By  Michael Nevradakis, Ph.D.

“Confidential” documents released by BioNTech to the European Medicines Agency reveal tens of thousands of serious adverse events and thousands of deaths among people who received the Pfizer-BioNTech mRNA COVID-19 vaccine during a time period when the vaccine makers insisted they saw no “safety signals.”

The documents, dated Aug. 18, 2022, and marked “confidential,” show that cumulatively, during the clinical trials and post-marketing period up to June 18, 2022, a total of 4,964,106 adverse events were recorded. The documents included an appendix with further details about the specifics about the identified adverse events.

Among children under age 17, 189 deaths and thousands of serious adverse events were reported.

The documents present data collected between Dec. 19, 2021, and June 18, 2022 (the “PSUR #3 period”), in addition to cumulative data on adverse events and deaths that occurred among those who received the vaccine during clinical trials and during the post-marketing period, beginning December 2020 up until June 18, 2022.

During this time, Pfizer-BioNTech said it identified almost no safety signals and claimed the vaccine demonstrated over 91% “efficacy.”

[…]

According to an analysis by commentator and author Daniel Horowitz, the percentage of adverse events classified as serious was “well above the standard for safety signals usually pegged at 15%,” and women reported adverse events at three times the rate of men.

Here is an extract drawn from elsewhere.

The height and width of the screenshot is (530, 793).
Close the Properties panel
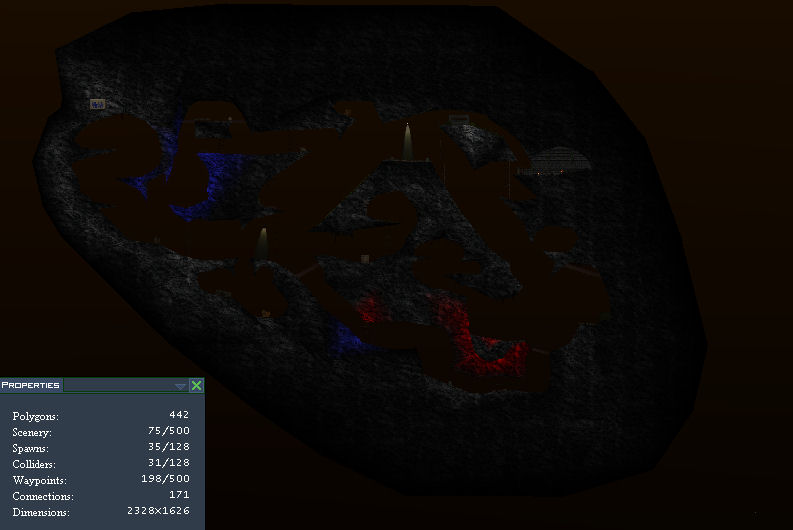(196, 385)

Sixty percent of cases were reported with either “outcome unknown” or “not recovered,” suggesting many of the injuries “were not transient,” Horowitz said.

The highest number of cases occurred in the 31-50 age group, of which 92% did not have any comorbidities, making it very likely it was the vaccine causing “such widespread, sudden injury.”

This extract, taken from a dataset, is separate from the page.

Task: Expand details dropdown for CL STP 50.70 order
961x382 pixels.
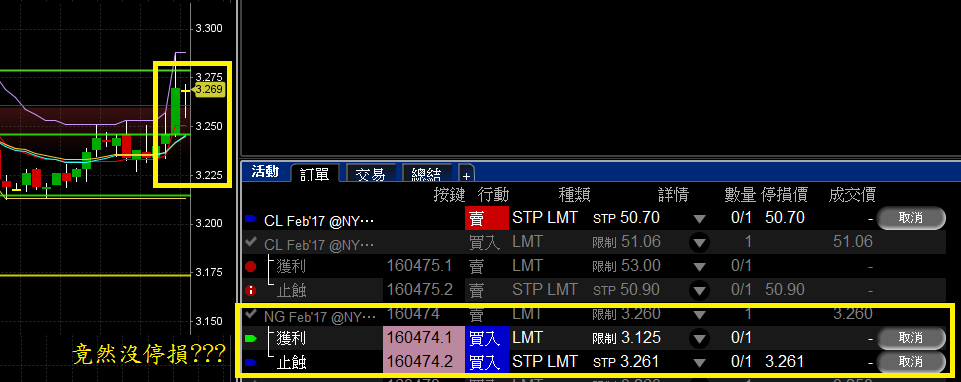Action: (x=699, y=218)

There were 3,280 fatalities among vaccine recipients in the combined cumulative period including the clinical trials and post-marketing, up to July 18, 2022.

According to Horowitz, the documents “show that Pfizer knew about a sickening level of injury early on,” yet continued to distribute its COVID-19 vaccine.

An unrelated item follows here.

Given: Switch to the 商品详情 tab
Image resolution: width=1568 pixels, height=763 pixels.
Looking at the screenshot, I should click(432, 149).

The documents are not part of the ongoing court-ordered release of the so-called “Pfizer documents” in the U.S., but according to Horowitz, are pharmacovigilance documents requested by the EMA, the EU’s drug regulator.

The documents were made available to an Austrian science and politics blog, TKP, following “a FOIA [Freedom of Information Act] request from an anonymous reader.” They were subsequently published on March 4. However, once published, no European English-language media outlet appears to have reported on them.

As a result, they remained under the radar until recently, when several independent English-language bloggers discovered and published the documents.

Thousands of pediatric serious adverse events and deaths

The main Pfizer-BioNTech document revealed 9,605 adverse events (3,735 serious) during the PSUR #3 and 25 cases during the clinical trials among children ages 11 and younger. These included 20 fatalities, in children as young as 5 years old.

Causes of these fatalities included dyspnea, cardiac arrest, cardio-respiratory arrest, pyrexia and myocarditis, though “all events were assessed as unrelated” to the vaccine.

In one example listed in the document, an 11-year-old boy died of acute respiratory failure two days after the first dose of the vaccine. In another case, a 6-year-old girl died seven days following her initial dose of complications that included renal impairment, epilepsy, apnea, seizure and “sudden death.”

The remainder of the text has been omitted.